* _AIM OF THE EXERCISE_
Please render every line of the records below as a JSON list of strings, one string per line, leaving out blank lines.

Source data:
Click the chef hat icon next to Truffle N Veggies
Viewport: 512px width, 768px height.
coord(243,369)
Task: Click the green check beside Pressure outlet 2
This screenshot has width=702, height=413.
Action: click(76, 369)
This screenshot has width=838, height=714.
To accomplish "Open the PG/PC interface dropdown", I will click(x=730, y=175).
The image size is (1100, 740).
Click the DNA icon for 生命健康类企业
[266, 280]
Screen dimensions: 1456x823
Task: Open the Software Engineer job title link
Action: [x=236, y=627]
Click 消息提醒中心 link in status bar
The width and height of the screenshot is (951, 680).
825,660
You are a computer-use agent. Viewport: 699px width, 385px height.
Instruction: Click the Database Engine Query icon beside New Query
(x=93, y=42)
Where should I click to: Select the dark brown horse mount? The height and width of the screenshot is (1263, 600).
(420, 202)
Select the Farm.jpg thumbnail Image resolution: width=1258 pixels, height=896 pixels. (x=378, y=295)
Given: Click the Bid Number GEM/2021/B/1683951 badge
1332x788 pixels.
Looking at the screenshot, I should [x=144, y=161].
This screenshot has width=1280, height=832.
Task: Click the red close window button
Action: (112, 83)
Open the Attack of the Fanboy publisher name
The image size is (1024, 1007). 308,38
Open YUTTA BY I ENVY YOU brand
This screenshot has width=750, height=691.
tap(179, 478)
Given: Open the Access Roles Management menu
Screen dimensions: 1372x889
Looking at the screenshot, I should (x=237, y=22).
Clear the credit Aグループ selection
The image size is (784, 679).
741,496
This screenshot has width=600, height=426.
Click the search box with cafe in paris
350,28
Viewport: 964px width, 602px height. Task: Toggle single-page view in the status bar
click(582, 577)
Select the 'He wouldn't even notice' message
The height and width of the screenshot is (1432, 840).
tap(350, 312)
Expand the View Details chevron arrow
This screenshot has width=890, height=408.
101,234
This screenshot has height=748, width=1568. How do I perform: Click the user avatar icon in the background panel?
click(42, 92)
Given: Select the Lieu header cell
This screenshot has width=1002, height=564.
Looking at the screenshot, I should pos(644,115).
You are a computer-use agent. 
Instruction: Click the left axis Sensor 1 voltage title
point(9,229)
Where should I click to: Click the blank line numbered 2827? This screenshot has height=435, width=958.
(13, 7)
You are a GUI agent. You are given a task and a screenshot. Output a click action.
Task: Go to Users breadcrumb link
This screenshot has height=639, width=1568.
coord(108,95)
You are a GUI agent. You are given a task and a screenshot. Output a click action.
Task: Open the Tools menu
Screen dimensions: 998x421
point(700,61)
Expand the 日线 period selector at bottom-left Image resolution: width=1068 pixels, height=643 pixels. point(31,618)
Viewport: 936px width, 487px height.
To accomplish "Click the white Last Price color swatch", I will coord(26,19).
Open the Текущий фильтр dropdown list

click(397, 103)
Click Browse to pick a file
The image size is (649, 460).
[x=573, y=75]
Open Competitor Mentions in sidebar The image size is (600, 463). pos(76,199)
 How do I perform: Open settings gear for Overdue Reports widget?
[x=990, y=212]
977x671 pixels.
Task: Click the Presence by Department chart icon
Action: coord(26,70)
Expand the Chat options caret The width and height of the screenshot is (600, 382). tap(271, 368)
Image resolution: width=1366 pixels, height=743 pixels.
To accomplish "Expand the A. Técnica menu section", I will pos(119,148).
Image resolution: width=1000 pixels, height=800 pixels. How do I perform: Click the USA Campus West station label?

* _COMPLETED EXERCISE_
[
  "Click the chef hat icon next to Truffle N Veggies",
  "Viewport: 512px width, 768px height.",
  "coord(243,369)",
  "Task: Click the green check beside Pressure outlet 2",
  "This screenshot has width=702, height=413.",
  "Action: click(76, 369)",
  "This screenshot has width=838, height=714.",
  "To accomplish \"Open the PG/PC interface dropdown\", I will click(x=730, y=175).",
  "The image size is (1100, 740).",
  "Click the DNA icon for 生命健康类企业",
  "[266, 280]",
  "Screen dimensions: 1456x823",
  "Task: Open the Software Engineer job title link",
  "Action: [x=236, y=627]",
  "Click 消息提醒中心 link in status bar",
  "The width and height of the screenshot is (951, 680).",
  "825,660",
  "You are a computer-use agent. Viewport: 699px width, 385px height.",
  "Instruction: Click the Database Engine Query icon beside New Query",
  "(x=93, y=42)",
  "Where should I click to: Select the dark brown horse mount? The height and width of the screenshot is (1263, 600).",
  "(420, 202)",
  "Select the Farm.jpg thumbnail Image resolution: width=1258 pixels, height=896 pixels. (x=378, y=295)",
  "Given: Click the Bid Number GEM/2021/B/1683951 badge",
  "1332x788 pixels.",
  "Looking at the screenshot, I should [x=144, y=161].",
  "This screenshot has width=1280, height=832.",
  "Task: Click the red close window button",
  "Action: (112, 83)",
  "Open the Attack of the Fanboy publisher name",
  "The image size is (1024, 1007). 308,38",
  "Open YUTTA BY I ENVY YOU brand",
  "This screenshot has width=750, height=691.",
  "tap(179, 478)",
  "Given: Open the Access Roles Management menu",
  "Screen dimensions: 1372x889",
  "Looking at the screenshot, I should (x=237, y=22).",
  "Clear the credit Aグループ selection",
  "The image size is (784, 679).",
  "741,496",
  "This screenshot has width=600, height=426.",
  "Click the search box with cafe in paris",
  "350,28",
  "Viewport: 964px width, 602px height. Task: Toggle single-page view in the status bar",
  "click(582, 577)",
  "Select the 'He wouldn't even notice' message",
  "The height and width of the screenshot is (1432, 840).",
  "tap(350, 312)",
  "Expand the View Details chevron arrow",
  "This screenshot has width=890, height=408.",
  "101,234",
  "This screenshot has height=748, width=1568. How do I perform: Click the user avatar icon in the background panel?",
  "click(42, 92)",
  "Given: Select the Lieu header cell",
  "This screenshot has width=1002, height=564.",
  "Looking at the screenshot, I should pos(644,115).",
  "You are a computer-use agent. ",
  "Instruction: Click the left axis Sensor 1 voltage title",
  "point(9,229)",
  "Where should I click to: Click the blank line numbered 2827? This screenshot has height=435, width=958.",
  "(13, 7)",
  "You are a GUI agent. You are given a task and a screenshot. Output a click action.",
  "Task: Go to Users breadcrumb link",
  "This screenshot has height=639, width=1568.",
  "coord(108,95)",
  "You are a GUI agent. You are given a task and a screenshot. Output a click action.",
  "Task: Open the Tools menu",
  "Screen dimensions: 998x421",
  "point(700,61)",
  "Expand the 日线 period selector at bottom-left Image resolution: width=1068 pixels, height=643 pixels. point(31,618)",
  "Viewport: 936px width, 487px height.",
  "To accomplish \"Click the white Last Price color swatch\", I will coord(26,19).",
  "Open the Текущий фильтр dropdown list",
  "click(397, 103)",
  "Click Browse to pick a file",
  "The image size is (649, 460).",
  "[x=573, y=75]",
  "Open Competitor Mentions in sidebar The image size is (600, 463). pos(76,199)",
  " How do I perform: Open settings gear for Overdue Reports widget?",
  "[x=990, y=212]",
  "977x671 pixels.",
  "Task: Click the Presence by Department chart icon",
  "Action: coord(26,70)",
  "Expand the Chat options caret The width and height of the screenshot is (600, 382). tap(271, 368)",
  "Image resolution: width=1366 pixels, height=743 pixels.",
  "To accomplish \"Expand the A. Técnica menu section\", I will pos(119,148).",
  "Image resolution: width=1000 pixels, height=800 pixels. How do I perform: Click the USA Campus West station label?"
]